*EXERCISE DATA:*
───

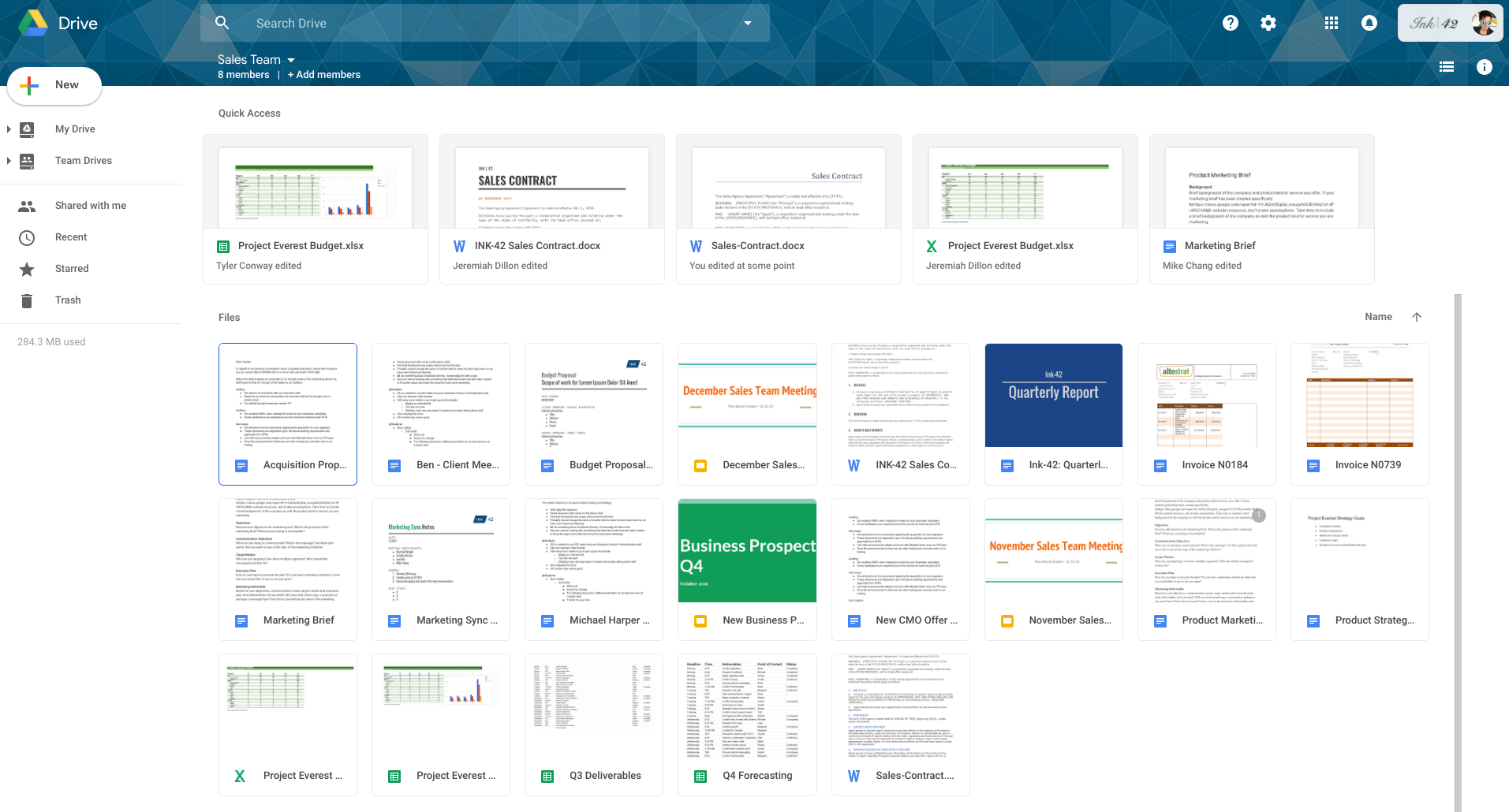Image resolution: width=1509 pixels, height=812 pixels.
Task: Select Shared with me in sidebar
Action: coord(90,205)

───

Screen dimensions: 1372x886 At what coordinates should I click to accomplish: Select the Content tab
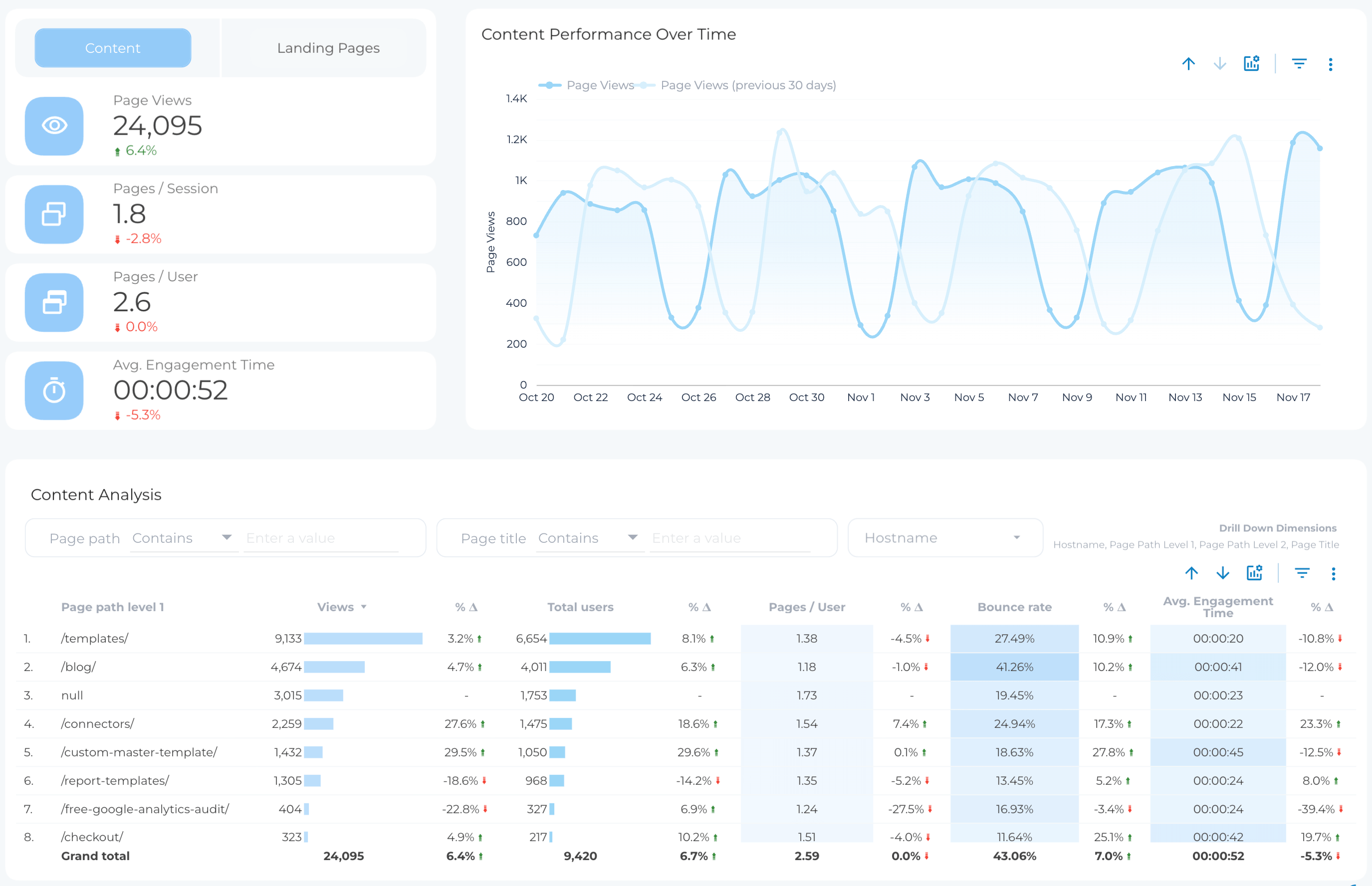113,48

───

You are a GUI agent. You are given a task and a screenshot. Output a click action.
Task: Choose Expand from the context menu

───

*WORK ITEM:*
Return a word-for-word copy of the lines above from the one holding "You are a GUI" through the one holding "Task: Choose Expand from the context menu", with both of them included and nothing besides.

*COMPLETED TASK:*
You are a GUI agent. You are given a task and a screenshot. Output a click action.
Task: Choose Expand from the context menu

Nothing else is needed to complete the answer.